Of course, the above should only be considered after partners and kids needs and fulfilment requirements are met. Happiness can be a tricky path to navigate. Maybe the cure is to defeat the demon of ambition and the need to achieve. Is there an inverse life coach that one can work with to be happy to achieve less? This seems a little strange but it’s probably a thing.
Superpower
I think ambition is a great thing, to me it’s a superpower. It would be only the relentless unconstrained pursuit of ambition that would be a problem for everything else on my life. I like the idea of reframing how we can define ‘achievement’. It’s easy to get caught up in trying to do great things. But much of what would define great things would likely come from external validations. If you want to have your name written into history, that’s for other people to see. You’ll be gone.
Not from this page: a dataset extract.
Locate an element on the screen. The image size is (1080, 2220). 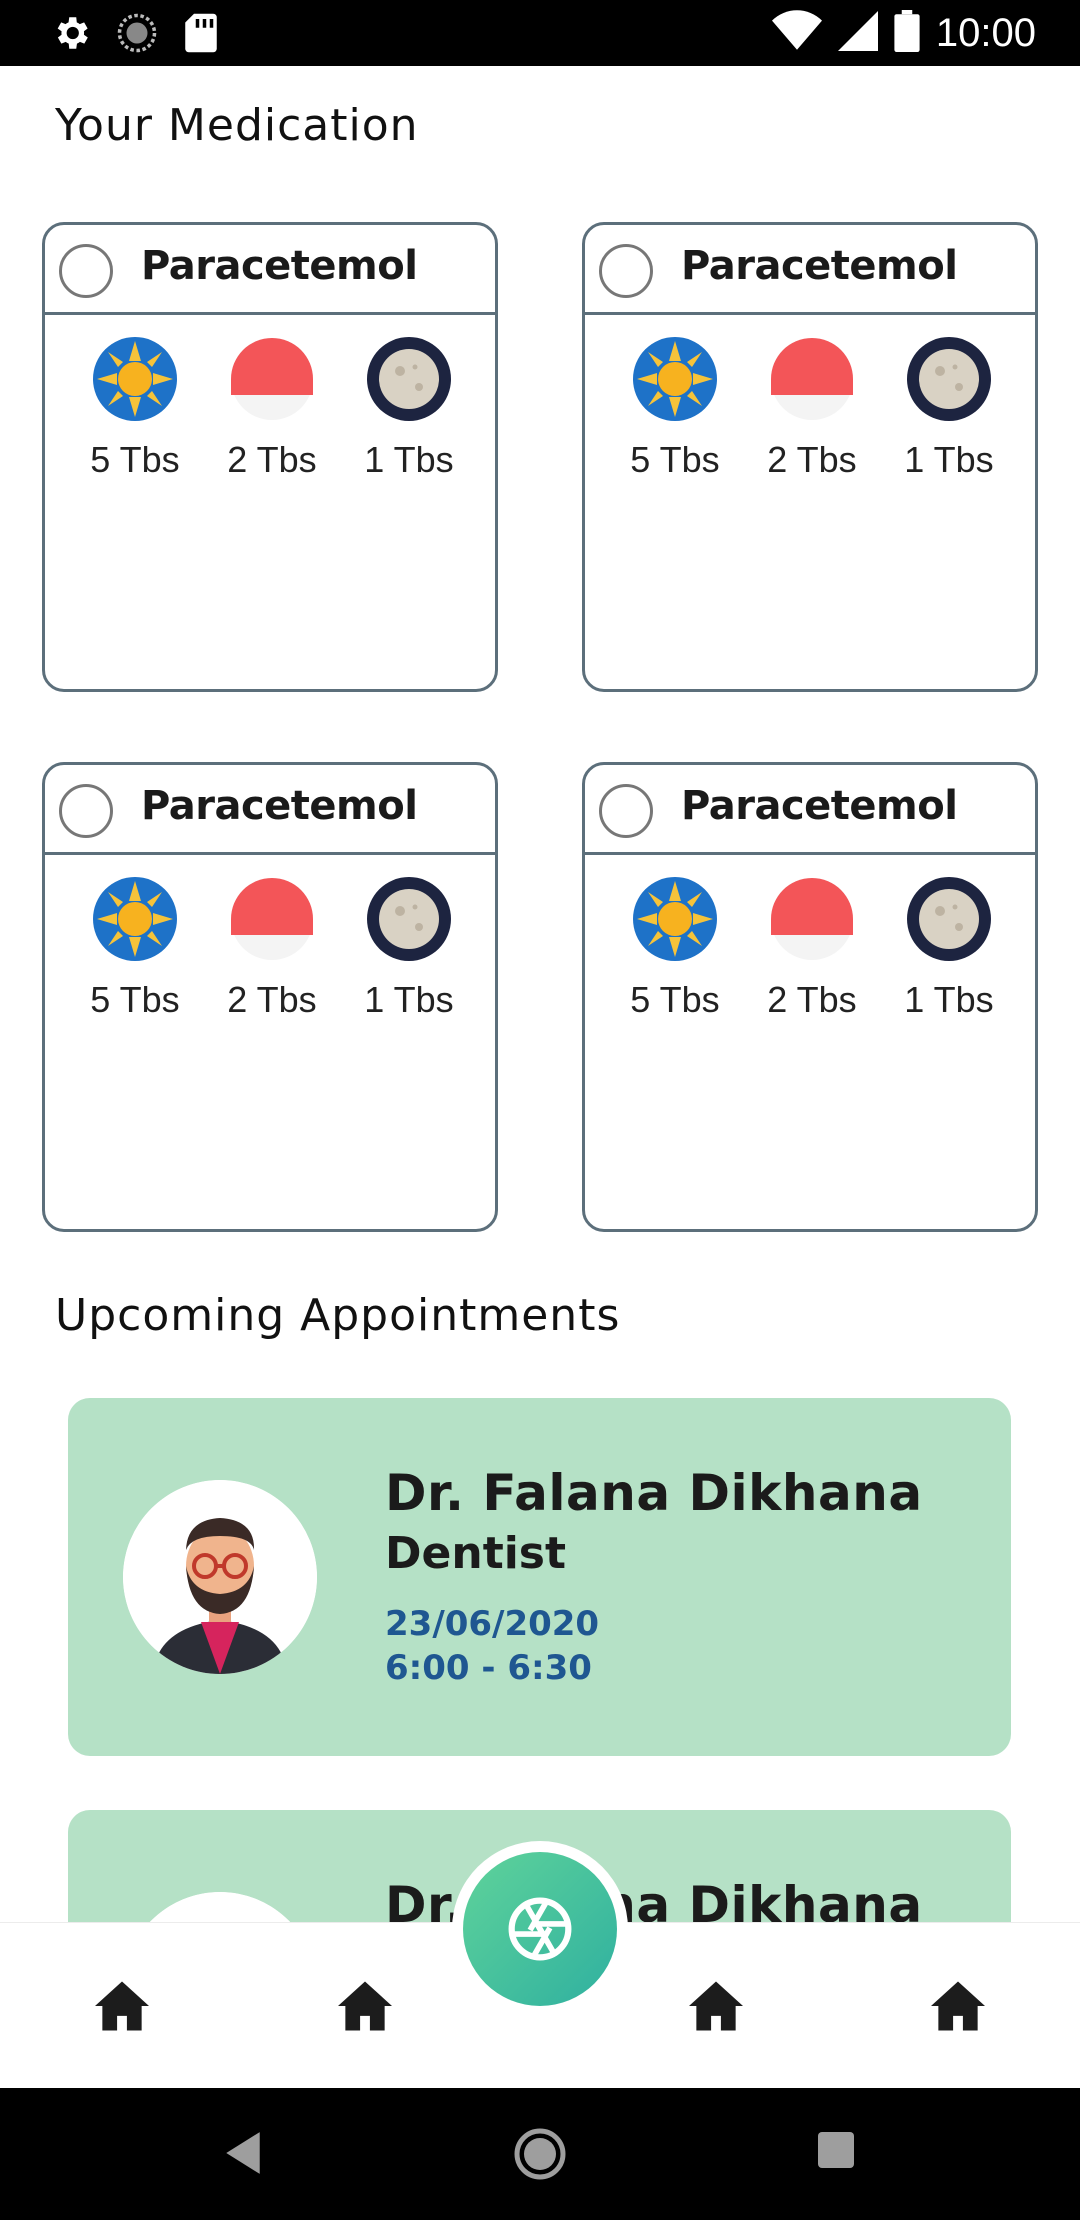
settings-icon is located at coordinates (71, 36).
Achievements also could be measured by the strength of relationships we create. The positive impacts we had on others. The memories we create with our loved ones. The legacy values we pass on to the next generation. Focussing on these as part of an ambitious pursuit, can help to align the balance. The idea is not to temper ambition, that would be like superman deciding not to fly. I believe we should take full advantage of the superpower of ambition, but - become crystal clear on what you really want to achieve with the time that we have.
New achievement reached today, I just taught my son where his toes are.
Kevin I really enjoyed this. Definitely something I’m wrestling with too and I love the idea that the answer lies somewhere in aligning all ambitions (personal and professional).
Rae Katz wrote something similar this week, noting that in the best cases, you find what is easy and fun (vs. hard and requiring struggle) is actually just a symptom of the right fit. I’m finding that being a new mom and ambitious human is a right fit in very particular ways and instances and I’m learning to double down on those places where they intersect.